Horizon Petroleum Ltd. Announces $500,000 Fully Subscribed Convertible Debenture Additional Financing
July 9, 2026
CALGARY, ALBERTA – Calgary, Alberta – July 9, 2026 – Horizon Petroleum Ltd. (the “Company” or “Horizon”) (TSX-V: HPL, FRA: HPM,
Tradegate: HPM) is pleased to announce the launch of a fully subscribed financing of convertible debentures. The convertible debenture financing takes the form of a private placement offering (the "Offering") in the aggregate principal amount of up to $500,000 of secured convertible debentures (each, a "Debenture") at a price of $1,000 per Debenture.
The Convertible Debenture will be secured and ranking on default in fifth position behind the currently issued convertible debentures due on December 19, 2027, December 29, 2027 and February 27, 2028 and April 28, 2028. The use of proceeds is to pay costs of the workover and production testing of the Lachowice 7 gas well, pay work program obligations in the Cieszyn concession and provide working capital for general corporate purposes in Poland and in Canada.
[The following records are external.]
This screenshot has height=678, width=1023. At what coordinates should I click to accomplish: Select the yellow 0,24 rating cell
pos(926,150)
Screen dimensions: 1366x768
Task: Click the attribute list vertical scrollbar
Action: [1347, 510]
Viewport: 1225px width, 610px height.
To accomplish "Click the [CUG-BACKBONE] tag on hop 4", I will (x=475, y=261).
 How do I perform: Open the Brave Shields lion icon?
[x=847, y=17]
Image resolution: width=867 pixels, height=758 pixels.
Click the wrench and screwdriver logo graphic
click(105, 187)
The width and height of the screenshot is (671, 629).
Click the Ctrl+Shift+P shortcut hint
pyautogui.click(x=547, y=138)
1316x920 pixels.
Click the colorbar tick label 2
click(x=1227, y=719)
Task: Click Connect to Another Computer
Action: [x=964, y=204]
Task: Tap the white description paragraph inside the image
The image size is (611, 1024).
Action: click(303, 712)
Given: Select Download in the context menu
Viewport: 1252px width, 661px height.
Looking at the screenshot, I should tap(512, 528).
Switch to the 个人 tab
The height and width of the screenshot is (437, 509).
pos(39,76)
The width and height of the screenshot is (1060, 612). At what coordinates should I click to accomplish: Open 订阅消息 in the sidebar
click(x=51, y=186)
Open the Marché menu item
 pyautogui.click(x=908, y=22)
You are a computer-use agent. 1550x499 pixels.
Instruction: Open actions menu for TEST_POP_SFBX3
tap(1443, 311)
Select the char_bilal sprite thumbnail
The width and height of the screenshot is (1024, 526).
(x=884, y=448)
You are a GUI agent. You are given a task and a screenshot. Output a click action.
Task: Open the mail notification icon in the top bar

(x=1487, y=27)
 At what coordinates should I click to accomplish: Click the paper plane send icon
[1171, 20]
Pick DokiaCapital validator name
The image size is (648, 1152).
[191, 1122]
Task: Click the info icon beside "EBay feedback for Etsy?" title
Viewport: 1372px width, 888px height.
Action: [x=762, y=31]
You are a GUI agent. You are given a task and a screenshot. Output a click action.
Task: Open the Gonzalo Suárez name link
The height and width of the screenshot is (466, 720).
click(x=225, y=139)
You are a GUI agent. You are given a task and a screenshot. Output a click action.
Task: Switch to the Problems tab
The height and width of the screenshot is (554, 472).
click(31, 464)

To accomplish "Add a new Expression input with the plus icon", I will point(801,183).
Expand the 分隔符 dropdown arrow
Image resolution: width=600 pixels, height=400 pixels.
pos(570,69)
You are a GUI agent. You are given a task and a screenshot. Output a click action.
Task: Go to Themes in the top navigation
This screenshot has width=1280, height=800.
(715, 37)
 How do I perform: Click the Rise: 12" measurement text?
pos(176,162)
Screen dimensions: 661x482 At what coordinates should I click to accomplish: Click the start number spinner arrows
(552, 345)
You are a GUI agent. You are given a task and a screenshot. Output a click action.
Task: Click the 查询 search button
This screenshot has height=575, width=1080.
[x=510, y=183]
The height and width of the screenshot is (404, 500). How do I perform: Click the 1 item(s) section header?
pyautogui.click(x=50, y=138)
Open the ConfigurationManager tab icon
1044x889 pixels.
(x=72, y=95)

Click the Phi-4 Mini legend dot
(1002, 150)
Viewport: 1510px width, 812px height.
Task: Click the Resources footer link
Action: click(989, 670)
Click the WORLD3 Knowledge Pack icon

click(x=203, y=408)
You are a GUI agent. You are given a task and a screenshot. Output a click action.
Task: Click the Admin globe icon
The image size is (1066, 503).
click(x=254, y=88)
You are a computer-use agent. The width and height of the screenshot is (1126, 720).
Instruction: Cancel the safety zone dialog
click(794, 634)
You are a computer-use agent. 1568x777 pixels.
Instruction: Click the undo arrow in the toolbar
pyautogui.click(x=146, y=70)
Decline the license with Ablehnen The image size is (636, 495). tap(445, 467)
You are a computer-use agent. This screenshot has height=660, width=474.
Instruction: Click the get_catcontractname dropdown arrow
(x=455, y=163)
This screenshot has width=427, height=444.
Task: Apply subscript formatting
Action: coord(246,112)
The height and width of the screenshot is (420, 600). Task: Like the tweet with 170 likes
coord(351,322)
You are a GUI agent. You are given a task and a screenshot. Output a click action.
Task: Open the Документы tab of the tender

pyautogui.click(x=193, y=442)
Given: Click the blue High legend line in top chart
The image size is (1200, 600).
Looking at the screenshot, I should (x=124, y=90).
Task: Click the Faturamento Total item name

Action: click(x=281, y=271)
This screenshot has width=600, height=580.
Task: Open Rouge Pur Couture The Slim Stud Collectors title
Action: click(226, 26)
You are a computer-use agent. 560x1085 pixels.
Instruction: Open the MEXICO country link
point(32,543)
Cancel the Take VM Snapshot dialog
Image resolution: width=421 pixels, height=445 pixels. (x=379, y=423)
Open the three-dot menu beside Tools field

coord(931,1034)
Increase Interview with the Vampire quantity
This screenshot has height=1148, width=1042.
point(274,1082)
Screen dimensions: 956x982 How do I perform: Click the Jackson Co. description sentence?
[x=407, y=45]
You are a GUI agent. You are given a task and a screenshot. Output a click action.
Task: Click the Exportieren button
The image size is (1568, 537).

The Debentures bear interest from the applicable issuance date at 7% per annum until the date that is 36 months following the closing date (the "Maturity Date"). The closing date is anticipated to be on, or about, July 15, 2026. The principal amount of the Debentures can be convertible into units of the Company (the "Units") at the option of the holder at any time prior to the close of business on the last business day immediately preceding the Maturity Date, at a conversion price of $0.20 per Unit (the "Conversion Price"), subject to adjustment in certain events.
Each Unit is comprised of: (i) one common share of the Company (each, a "Common Share"); and (ii) one half of one Common Share purchase warrant (each whole warrant, a "Warrant"). Each Warrant will be exercisable to acquire one Common Share at an exercise price of $0.40 per Common Share, subject to adjustment in certain events, until 36 months from the Debenture closing date.
Closing remains subject to the approval of the TSX Venture exchange (“TSXV”). The Company may pay finders fees or commissions for this transaction of up to 7% in cash and 7% warrants.
The closing of the Offering is subject to the satisfaction of customary conditions, including the approval of the TSXV.
All securities issued under the Offering remain subject to a statutory four month hold period.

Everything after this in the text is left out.